Ao mesmo tempo que Brianna quer fazer sucesso fazendo rap, há também a cobrança de sua mãe para que ela se concentre nos estudos porque entende que só através da educação é possível ter uma mudança concreta na realidade na qual eles vivem. Assim, a educação é posta como um fator importante para emancipação e porta para novas e melhores oportunidades.
Angie Thomas fez sucesso com seu primeiro livro, O ódio que você semeia. As semelhanças entre Na hora da virada e o primeiro livro começam pelo fato de que as protagonistas moram no mesmo bairro, Garden Heights, e Brianna relembra os acontecimentos de O ódio que você semeia, como por exemplo questionando a justiça no caso do garoto negro que foi morto injustamente pela polícia, e os desdobramentos disso, as manifestações e o impacto que elas tiveram no bairro, o depredamento de comércios e o reforço da presença policial. Essas semelhanças podem fazer com que Na hora da virada soe repetitivo em alguns momentos, mas não diminui sua importância como um todo. Não é exatamente uma continuação do livro anterior, mas ler as obras na ordem de publicação confere um maior entendimento das questões sociais abordadas.

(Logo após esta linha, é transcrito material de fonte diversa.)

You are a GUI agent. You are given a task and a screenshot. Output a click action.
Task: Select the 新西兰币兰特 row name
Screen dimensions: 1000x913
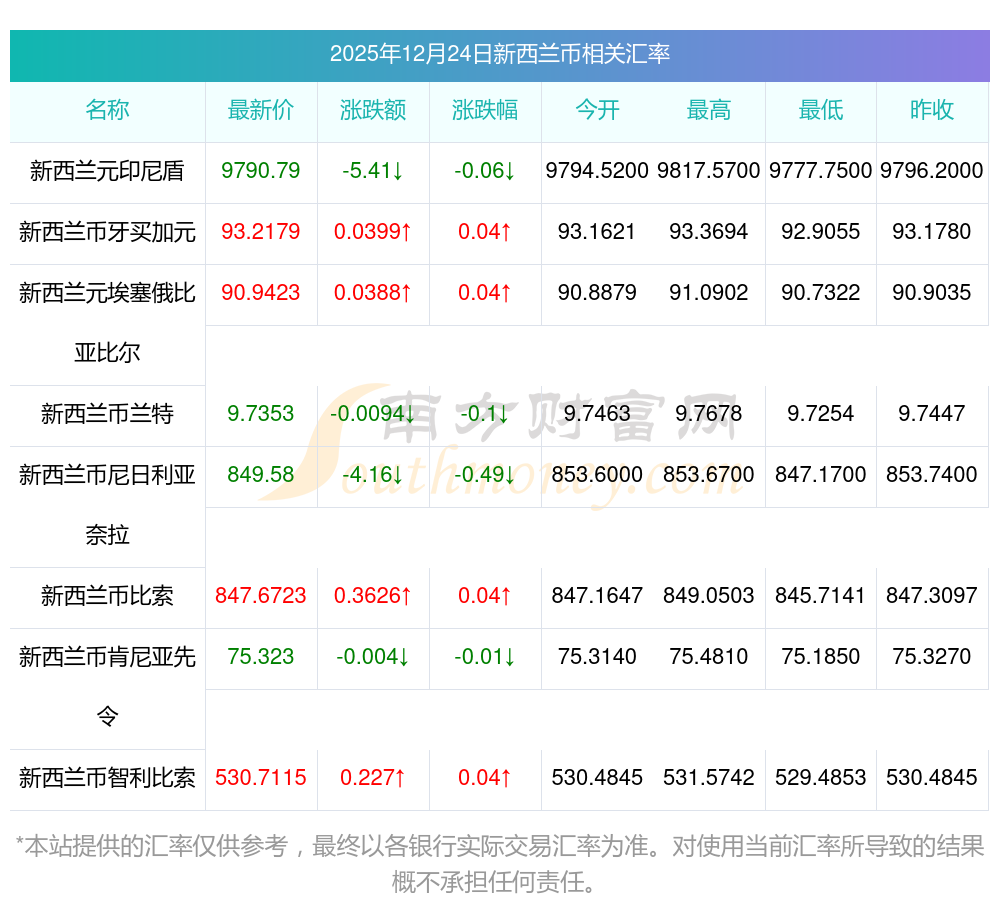(107, 414)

Na hora da virada é um livro com diversas camadas. Tem personagens autênticos, pontua problemáticas extremamente relevantes, como o racismo estrutural e estruturante da sociedade norte-americana, em uma linguagem convidativa e estimulante. Por um lado, é ótimo que seja protagonizado por uma garota negra de dezesseis anos, questionadora das estruturas sociais, perceptiva, direta, crítica, impulsiva e determinada. Mas por outro, essas mesmas características fazem com que soe imatura e irritante, apesar de também despertar empatia. Quer dizer, o leitor não concorda com as atitudes que ela toma, mas entende as razões para tal.
Os personagens secundários são bem trabalhados e assim, a mãe de Brianna, por exemplo, com sua trajetória de vida, acaba se tornando um bom exemplo de maternidade positiva: ela é séria quando tem que ser, mas também é uma ótima ouvinte, conselheira e defensora dos filhos. Os melhores amigos de Brianna, Malik e Sonny, têm suas próprias questões, sendo uma delas a descoberta do amor.
É um livro que fala sobre poder e sobre voz. Sobre busca de identidade, relações familiares, questões raciais e descoberta do amor. Escrito principalmente para um público jovem, mas que é para todas as idades.